_EXERCISE DETAILS_. Of the lines in the data below, write out exactly those from the one holding "Screen dimensions: 1389x868" through the one holding "This screenshot has width=1366, height=768.", both included.
*** Opening of RECORDS SHOWN ***
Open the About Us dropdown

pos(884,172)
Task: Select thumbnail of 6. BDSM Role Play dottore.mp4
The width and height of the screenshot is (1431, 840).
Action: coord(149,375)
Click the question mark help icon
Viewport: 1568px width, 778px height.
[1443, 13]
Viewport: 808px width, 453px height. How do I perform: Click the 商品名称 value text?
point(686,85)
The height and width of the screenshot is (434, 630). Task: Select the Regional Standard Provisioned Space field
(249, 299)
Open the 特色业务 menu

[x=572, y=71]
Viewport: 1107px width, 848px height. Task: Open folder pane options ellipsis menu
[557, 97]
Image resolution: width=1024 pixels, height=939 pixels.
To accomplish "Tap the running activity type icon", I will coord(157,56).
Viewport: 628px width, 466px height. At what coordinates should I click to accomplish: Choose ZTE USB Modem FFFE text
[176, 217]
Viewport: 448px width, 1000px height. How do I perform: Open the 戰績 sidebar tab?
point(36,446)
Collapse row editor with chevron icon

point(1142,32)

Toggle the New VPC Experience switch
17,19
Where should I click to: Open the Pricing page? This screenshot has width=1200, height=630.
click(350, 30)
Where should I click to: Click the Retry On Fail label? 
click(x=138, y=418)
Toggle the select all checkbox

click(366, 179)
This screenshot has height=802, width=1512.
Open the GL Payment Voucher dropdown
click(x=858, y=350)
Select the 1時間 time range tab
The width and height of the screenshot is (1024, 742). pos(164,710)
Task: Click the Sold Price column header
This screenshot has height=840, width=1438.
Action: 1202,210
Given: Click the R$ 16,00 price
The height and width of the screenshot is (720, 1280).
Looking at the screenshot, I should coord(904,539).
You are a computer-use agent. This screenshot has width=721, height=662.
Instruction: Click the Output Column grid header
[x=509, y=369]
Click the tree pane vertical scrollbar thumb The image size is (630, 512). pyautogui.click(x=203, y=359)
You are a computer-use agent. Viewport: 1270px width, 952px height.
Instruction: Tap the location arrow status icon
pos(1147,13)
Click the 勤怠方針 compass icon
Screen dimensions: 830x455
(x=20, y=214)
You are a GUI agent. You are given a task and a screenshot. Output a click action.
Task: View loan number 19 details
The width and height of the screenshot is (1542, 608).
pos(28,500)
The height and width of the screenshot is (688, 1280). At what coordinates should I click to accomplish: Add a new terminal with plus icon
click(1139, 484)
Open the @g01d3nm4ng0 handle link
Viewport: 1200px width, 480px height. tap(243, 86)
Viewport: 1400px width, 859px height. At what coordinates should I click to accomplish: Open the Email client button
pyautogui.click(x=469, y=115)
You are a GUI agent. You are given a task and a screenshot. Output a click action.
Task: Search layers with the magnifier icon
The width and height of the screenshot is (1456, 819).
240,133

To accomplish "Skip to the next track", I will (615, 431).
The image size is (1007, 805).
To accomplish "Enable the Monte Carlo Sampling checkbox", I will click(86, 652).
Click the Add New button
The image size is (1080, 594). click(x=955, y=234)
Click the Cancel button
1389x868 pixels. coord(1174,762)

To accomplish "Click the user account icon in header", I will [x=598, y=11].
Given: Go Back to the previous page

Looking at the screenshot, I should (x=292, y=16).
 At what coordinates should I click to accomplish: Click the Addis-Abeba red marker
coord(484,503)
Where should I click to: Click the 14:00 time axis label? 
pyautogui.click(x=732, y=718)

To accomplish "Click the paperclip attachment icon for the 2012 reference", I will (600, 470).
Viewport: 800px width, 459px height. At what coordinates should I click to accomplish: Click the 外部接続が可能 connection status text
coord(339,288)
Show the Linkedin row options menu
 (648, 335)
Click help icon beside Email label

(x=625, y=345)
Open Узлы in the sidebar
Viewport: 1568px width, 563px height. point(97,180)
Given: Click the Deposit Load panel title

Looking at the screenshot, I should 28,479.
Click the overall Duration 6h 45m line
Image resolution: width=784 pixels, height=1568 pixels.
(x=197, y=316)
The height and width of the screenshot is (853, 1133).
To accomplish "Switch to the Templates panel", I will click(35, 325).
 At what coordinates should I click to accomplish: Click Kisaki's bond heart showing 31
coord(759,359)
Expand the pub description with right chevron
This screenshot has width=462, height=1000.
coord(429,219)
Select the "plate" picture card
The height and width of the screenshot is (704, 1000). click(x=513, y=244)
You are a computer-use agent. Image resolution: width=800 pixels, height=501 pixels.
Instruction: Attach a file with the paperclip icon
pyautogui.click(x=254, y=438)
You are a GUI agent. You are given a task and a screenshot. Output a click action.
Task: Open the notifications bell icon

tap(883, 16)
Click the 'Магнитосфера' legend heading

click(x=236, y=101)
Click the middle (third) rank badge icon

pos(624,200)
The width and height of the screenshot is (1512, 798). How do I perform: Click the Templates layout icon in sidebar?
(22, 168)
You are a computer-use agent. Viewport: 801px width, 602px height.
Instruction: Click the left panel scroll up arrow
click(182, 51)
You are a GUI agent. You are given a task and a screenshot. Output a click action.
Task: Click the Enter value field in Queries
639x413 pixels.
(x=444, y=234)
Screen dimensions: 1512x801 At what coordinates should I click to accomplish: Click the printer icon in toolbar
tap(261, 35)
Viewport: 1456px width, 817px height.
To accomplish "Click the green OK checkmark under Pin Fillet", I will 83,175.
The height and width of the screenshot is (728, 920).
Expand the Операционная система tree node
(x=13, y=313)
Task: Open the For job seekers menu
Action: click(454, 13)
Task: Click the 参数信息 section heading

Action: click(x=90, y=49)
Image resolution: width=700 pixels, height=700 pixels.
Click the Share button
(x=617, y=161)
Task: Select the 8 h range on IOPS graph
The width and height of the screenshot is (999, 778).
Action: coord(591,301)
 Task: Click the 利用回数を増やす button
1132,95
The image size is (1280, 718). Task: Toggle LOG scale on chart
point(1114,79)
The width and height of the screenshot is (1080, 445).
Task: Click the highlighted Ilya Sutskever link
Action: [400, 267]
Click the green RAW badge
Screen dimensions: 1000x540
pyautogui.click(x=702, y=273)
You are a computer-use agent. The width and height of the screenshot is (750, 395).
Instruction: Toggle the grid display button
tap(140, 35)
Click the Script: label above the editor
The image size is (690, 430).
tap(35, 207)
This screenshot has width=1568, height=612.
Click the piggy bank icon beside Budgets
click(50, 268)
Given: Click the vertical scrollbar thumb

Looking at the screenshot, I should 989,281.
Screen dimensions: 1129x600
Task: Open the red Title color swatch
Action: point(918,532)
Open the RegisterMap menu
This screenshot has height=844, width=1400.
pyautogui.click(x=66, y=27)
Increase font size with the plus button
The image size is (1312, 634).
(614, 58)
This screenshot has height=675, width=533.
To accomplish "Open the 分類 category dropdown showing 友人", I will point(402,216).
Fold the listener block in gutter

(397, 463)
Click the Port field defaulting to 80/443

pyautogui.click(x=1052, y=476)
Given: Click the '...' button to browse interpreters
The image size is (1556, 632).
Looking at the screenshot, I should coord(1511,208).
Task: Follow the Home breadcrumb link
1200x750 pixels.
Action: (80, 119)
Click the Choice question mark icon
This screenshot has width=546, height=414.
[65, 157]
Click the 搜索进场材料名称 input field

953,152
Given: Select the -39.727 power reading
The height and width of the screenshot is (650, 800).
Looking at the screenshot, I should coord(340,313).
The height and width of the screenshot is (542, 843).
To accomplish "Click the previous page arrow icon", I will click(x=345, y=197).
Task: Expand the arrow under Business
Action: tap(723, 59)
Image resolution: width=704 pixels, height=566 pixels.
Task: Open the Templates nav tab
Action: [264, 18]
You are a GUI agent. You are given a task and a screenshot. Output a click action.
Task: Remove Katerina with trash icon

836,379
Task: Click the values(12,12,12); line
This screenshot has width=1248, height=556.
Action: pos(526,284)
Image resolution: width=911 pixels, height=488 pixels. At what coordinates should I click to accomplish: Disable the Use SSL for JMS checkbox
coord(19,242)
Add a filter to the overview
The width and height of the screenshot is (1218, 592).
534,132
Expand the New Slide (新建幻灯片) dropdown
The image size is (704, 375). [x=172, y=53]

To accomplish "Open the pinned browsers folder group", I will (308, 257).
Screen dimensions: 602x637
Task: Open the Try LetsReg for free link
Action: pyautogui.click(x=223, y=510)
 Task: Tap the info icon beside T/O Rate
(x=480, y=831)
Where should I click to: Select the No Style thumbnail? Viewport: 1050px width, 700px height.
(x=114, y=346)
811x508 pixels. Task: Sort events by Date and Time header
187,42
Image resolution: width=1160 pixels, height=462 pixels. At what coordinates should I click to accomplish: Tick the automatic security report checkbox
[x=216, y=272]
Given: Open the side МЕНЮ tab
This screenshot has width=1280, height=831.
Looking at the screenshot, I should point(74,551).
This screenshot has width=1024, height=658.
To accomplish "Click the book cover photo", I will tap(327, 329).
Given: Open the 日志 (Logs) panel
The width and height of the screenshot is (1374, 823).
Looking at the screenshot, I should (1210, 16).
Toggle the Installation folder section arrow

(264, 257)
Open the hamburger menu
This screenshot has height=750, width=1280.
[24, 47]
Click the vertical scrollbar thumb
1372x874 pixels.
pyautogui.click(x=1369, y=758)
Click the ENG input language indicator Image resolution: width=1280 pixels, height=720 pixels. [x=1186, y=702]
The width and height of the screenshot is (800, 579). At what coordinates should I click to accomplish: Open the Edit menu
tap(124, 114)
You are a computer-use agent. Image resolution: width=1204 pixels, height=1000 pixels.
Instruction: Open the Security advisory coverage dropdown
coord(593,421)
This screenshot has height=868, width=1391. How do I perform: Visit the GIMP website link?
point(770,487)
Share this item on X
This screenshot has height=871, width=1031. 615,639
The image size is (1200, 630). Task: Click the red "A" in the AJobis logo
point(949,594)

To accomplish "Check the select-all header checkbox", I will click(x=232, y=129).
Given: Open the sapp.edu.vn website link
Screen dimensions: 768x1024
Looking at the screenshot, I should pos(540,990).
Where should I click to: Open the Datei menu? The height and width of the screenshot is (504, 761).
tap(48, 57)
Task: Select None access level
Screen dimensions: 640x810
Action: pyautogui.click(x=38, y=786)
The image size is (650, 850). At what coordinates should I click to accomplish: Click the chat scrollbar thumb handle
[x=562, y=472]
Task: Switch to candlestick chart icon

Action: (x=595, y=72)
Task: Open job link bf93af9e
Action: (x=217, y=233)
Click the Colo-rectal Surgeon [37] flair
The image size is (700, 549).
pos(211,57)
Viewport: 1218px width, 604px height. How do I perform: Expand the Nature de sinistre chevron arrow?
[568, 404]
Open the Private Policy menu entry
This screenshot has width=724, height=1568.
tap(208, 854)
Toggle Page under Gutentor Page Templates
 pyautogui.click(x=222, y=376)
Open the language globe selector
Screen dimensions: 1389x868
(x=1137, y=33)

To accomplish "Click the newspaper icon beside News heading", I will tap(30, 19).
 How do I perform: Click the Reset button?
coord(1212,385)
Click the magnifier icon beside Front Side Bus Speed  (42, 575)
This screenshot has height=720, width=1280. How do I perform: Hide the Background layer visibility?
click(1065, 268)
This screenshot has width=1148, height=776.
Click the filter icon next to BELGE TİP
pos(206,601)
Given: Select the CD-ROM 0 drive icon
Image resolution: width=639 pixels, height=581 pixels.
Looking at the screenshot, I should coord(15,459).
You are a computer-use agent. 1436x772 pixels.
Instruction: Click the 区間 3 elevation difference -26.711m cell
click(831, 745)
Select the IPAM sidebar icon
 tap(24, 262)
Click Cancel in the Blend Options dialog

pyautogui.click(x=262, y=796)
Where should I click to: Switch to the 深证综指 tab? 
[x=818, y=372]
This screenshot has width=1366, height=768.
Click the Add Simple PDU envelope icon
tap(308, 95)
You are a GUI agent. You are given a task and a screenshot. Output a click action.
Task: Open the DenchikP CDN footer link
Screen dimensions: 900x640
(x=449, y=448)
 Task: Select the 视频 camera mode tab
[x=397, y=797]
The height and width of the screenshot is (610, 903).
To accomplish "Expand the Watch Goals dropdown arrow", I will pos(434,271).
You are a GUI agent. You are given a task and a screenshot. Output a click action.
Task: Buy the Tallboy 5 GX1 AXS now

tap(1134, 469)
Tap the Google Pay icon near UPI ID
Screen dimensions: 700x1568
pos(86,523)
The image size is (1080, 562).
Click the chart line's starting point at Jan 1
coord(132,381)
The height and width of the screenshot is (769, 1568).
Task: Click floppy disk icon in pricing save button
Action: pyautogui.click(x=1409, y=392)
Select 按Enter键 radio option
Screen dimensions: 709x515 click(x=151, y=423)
*** Close of RECORDS SHOWN ***
_RESULT_.
Screen dimensions: 1389x868
(x=1137, y=33)

To accomplish "Click the newspaper icon beside News heading", I will tap(30, 19).
 How do I perform: Click the Reset button?
coord(1212,385)
Click the magnifier icon beside Front Side Bus Speed  (42, 575)
This screenshot has height=720, width=1280. How do I perform: Hide the Background layer visibility?
click(1065, 268)
This screenshot has width=1148, height=776.
Click the filter icon next to BELGE TİP
pos(206,601)
Given: Select the CD-ROM 0 drive icon
Image resolution: width=639 pixels, height=581 pixels.
Looking at the screenshot, I should coord(15,459).
You are a computer-use agent. 1436x772 pixels.
Instruction: Click the 区間 3 elevation difference -26.711m cell
click(831, 745)
Select the IPAM sidebar icon
 tap(24, 262)
Click Cancel in the Blend Options dialog

pyautogui.click(x=262, y=796)
Where should I click to: Switch to the 深证综指 tab? 
[x=818, y=372]
This screenshot has width=1366, height=768.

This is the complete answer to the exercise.